**EXERCISE DIRECTIONS:** Your answer should be only the lines below from the one with "Select the 封装 column header" to the one with "Screen dimensions: 1280x768", repeated exactly, ends included.

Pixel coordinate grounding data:
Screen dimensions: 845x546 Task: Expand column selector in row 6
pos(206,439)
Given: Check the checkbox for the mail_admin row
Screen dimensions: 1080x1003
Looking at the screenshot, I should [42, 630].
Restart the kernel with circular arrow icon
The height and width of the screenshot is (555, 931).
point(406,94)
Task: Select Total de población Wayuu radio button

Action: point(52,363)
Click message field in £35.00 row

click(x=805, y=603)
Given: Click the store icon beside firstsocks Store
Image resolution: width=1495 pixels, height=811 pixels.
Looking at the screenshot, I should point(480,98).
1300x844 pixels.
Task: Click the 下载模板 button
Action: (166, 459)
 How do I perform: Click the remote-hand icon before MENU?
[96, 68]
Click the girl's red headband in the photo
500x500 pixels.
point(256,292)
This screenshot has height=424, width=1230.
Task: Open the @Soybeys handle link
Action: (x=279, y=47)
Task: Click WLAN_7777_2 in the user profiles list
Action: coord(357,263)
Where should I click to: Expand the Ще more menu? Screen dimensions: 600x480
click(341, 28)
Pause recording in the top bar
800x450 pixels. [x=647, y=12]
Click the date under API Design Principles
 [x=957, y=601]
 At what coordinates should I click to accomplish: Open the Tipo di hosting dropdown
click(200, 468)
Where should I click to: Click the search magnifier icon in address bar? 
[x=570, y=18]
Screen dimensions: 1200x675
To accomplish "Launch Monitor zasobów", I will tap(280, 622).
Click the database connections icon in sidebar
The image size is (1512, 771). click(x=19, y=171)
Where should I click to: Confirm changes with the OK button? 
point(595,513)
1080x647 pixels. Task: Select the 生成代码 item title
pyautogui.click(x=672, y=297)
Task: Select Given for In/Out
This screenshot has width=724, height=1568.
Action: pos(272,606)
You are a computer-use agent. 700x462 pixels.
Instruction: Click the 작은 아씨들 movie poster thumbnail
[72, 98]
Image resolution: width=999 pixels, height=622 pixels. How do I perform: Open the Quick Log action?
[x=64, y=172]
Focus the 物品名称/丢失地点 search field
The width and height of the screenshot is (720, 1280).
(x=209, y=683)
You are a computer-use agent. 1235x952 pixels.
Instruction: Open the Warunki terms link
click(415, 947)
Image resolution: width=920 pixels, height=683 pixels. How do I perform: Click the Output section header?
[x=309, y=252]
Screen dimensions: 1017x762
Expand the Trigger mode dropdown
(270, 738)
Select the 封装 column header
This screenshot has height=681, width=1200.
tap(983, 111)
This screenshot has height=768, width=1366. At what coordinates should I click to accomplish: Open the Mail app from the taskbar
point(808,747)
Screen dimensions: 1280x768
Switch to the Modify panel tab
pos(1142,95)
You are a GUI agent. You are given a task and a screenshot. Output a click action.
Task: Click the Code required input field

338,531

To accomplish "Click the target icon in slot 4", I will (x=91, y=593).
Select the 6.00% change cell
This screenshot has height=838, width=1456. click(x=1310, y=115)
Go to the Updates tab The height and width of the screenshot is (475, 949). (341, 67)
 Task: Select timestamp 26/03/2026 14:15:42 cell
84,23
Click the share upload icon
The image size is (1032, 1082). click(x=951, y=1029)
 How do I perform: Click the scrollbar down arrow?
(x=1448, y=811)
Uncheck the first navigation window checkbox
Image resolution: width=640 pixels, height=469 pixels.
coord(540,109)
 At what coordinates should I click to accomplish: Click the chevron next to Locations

**YOUR RESPONSE:**
Select the 封装 column header
This screenshot has height=681, width=1200.
tap(983, 111)
This screenshot has height=768, width=1366. At what coordinates should I click to accomplish: Open the Mail app from the taskbar
point(808,747)
Screen dimensions: 1280x768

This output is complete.